[SHORT PROBLEM]: Copy the lines from the first one through the line containing "[x=98, y=210]", inclusive, replacing "screenshot" with "capture" and leaving everything else unchanged. Leave the pictures out of your answer.

==*==

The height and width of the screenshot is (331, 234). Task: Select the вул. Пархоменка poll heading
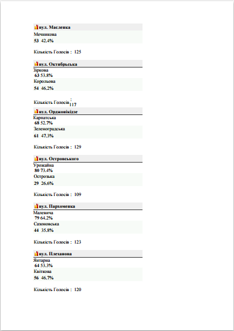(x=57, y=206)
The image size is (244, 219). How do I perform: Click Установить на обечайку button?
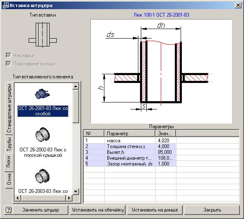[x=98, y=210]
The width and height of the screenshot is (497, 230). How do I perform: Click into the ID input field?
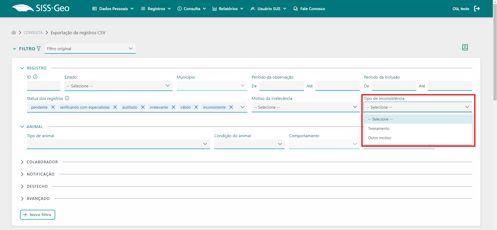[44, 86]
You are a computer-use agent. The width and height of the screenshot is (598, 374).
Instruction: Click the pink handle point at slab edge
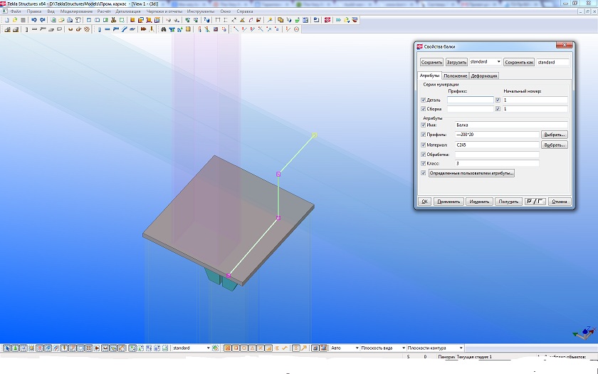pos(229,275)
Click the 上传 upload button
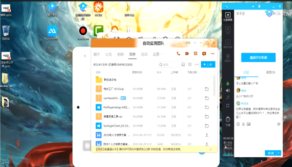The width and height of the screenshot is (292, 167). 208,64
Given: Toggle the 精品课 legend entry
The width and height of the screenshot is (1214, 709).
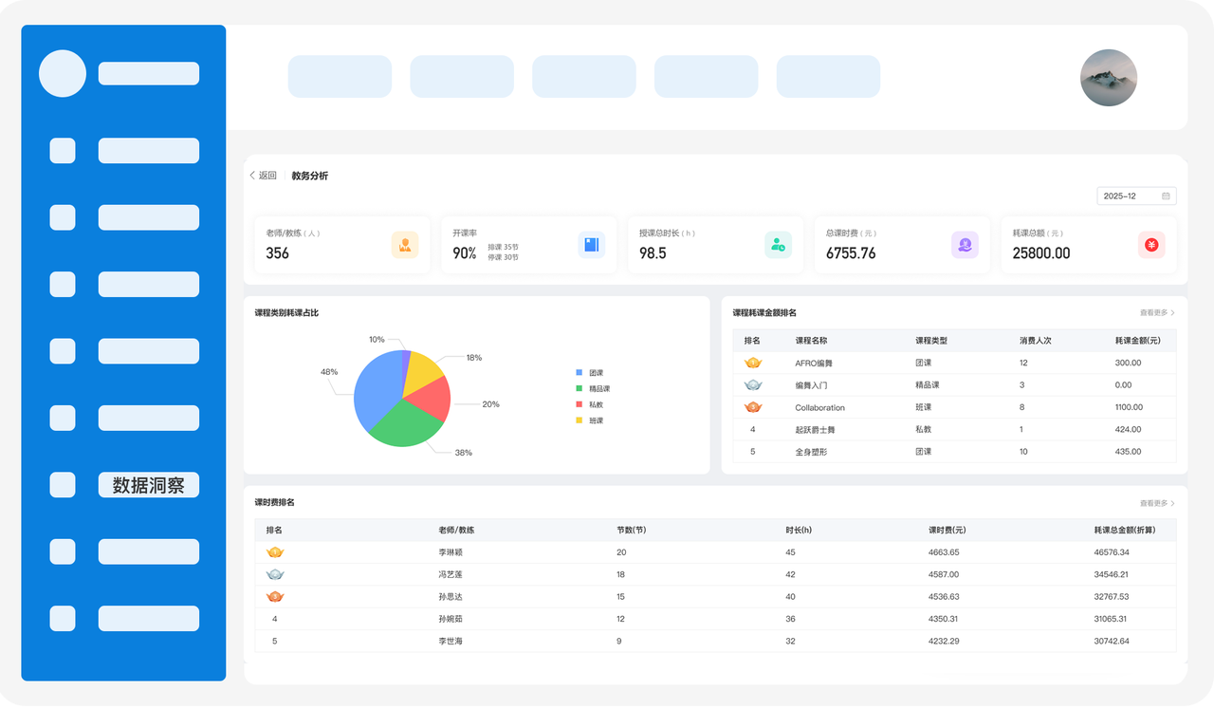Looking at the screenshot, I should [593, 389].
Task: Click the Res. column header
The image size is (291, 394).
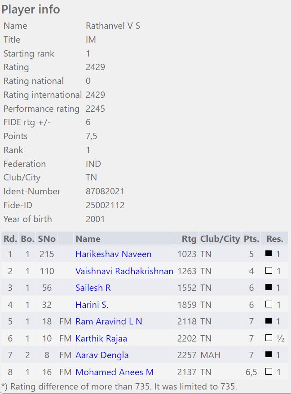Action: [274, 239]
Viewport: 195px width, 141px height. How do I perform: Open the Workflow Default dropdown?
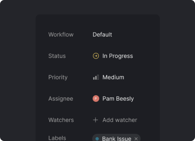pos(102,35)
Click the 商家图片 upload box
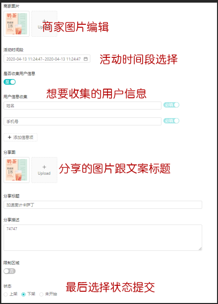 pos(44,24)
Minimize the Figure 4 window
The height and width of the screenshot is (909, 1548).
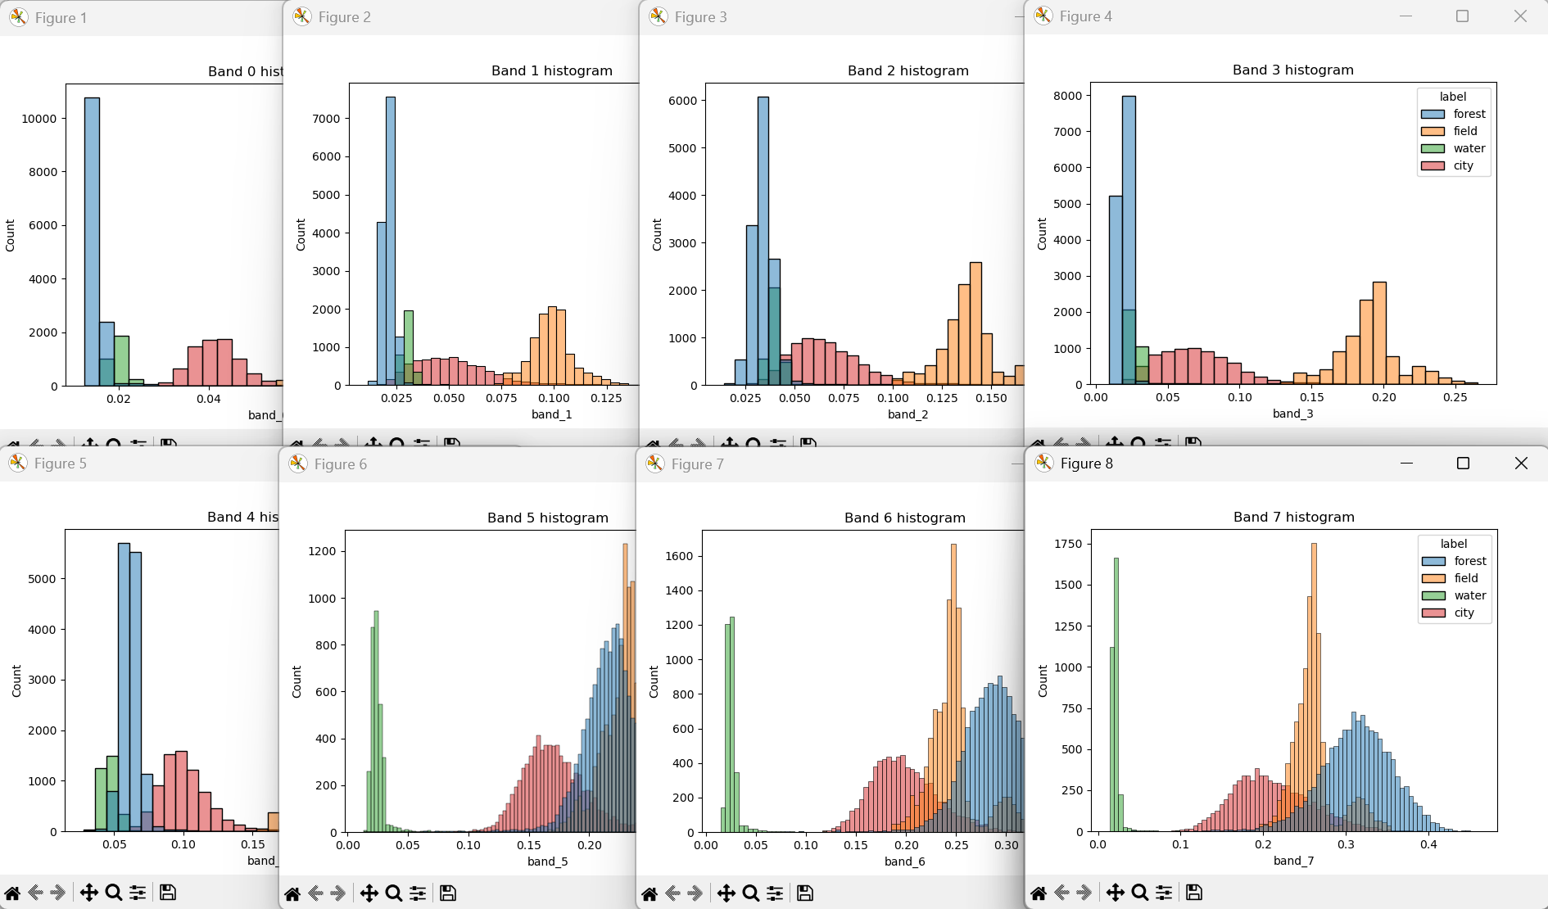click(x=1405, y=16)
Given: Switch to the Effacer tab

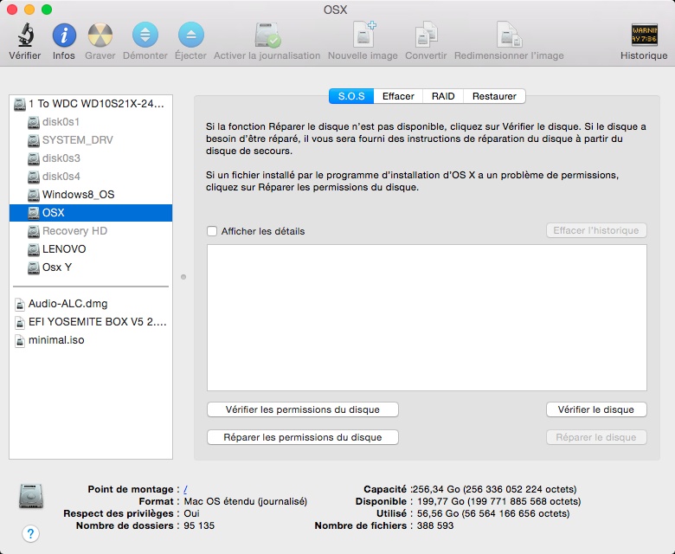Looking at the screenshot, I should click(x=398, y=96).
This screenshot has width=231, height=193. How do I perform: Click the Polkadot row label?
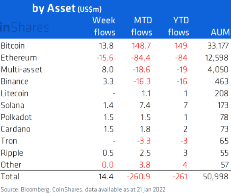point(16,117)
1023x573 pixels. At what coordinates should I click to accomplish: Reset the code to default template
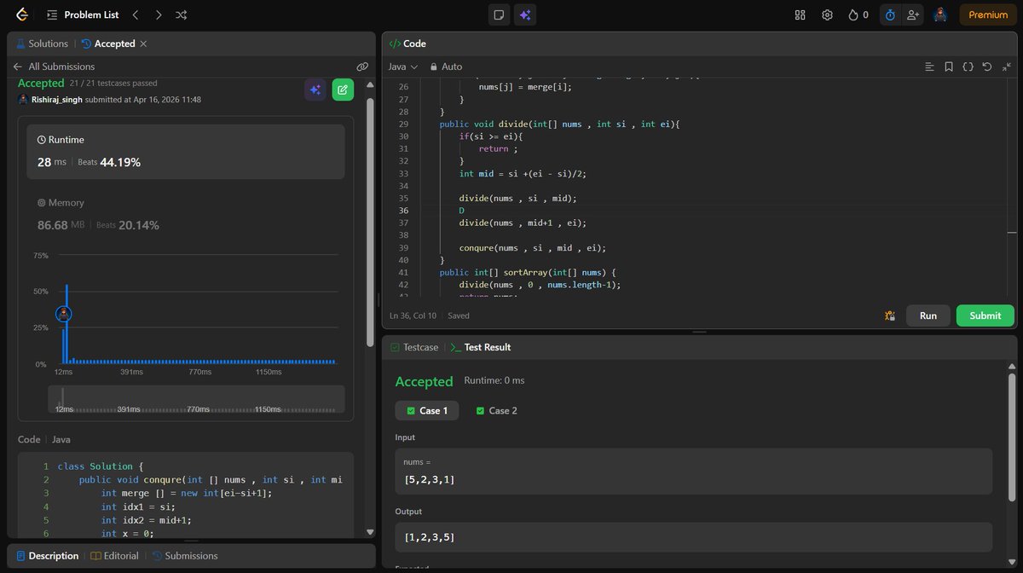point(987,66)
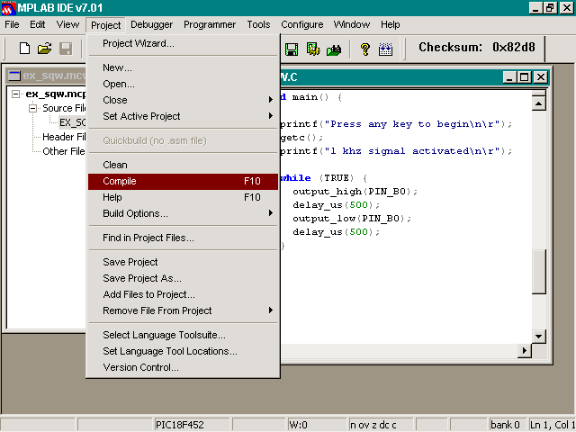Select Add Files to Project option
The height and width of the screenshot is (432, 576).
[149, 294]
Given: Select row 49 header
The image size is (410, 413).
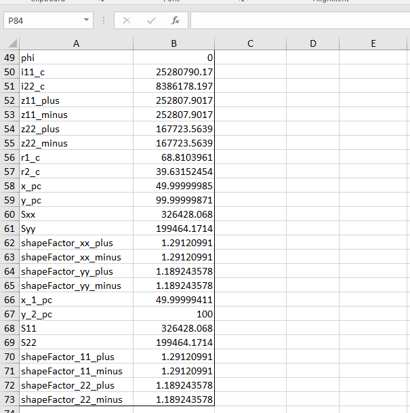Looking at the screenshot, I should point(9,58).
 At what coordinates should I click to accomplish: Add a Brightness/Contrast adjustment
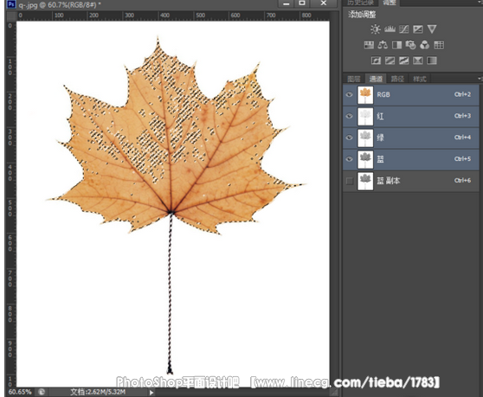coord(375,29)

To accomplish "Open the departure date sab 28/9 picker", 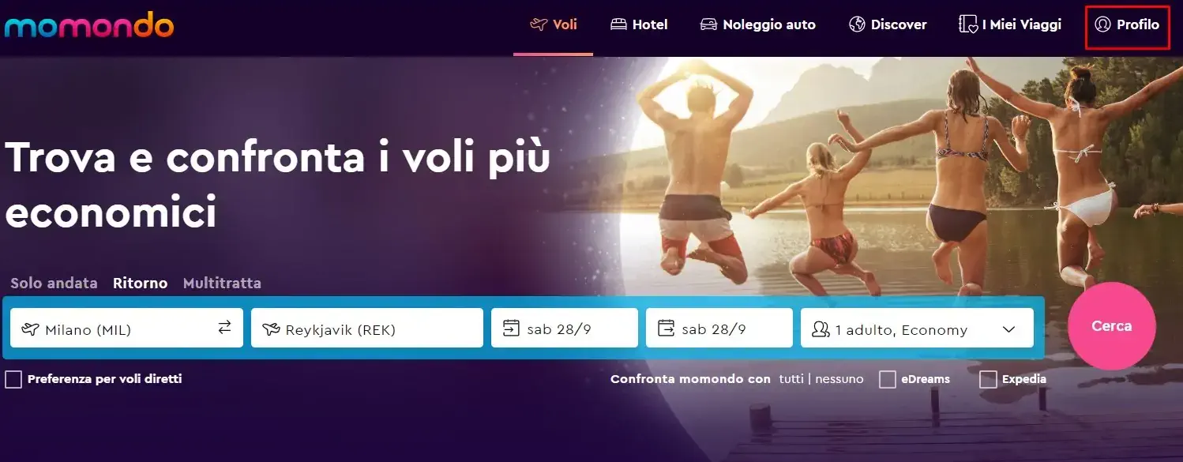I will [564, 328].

==*==

[REPLY TO THE EXERCISE]:
The height and width of the capture is (331, 234). Task: Select the вул. Пархоменка poll heading
(x=57, y=206)
The image size is (244, 219). How do I perform: Click Установить на обечайку button?
[x=98, y=210]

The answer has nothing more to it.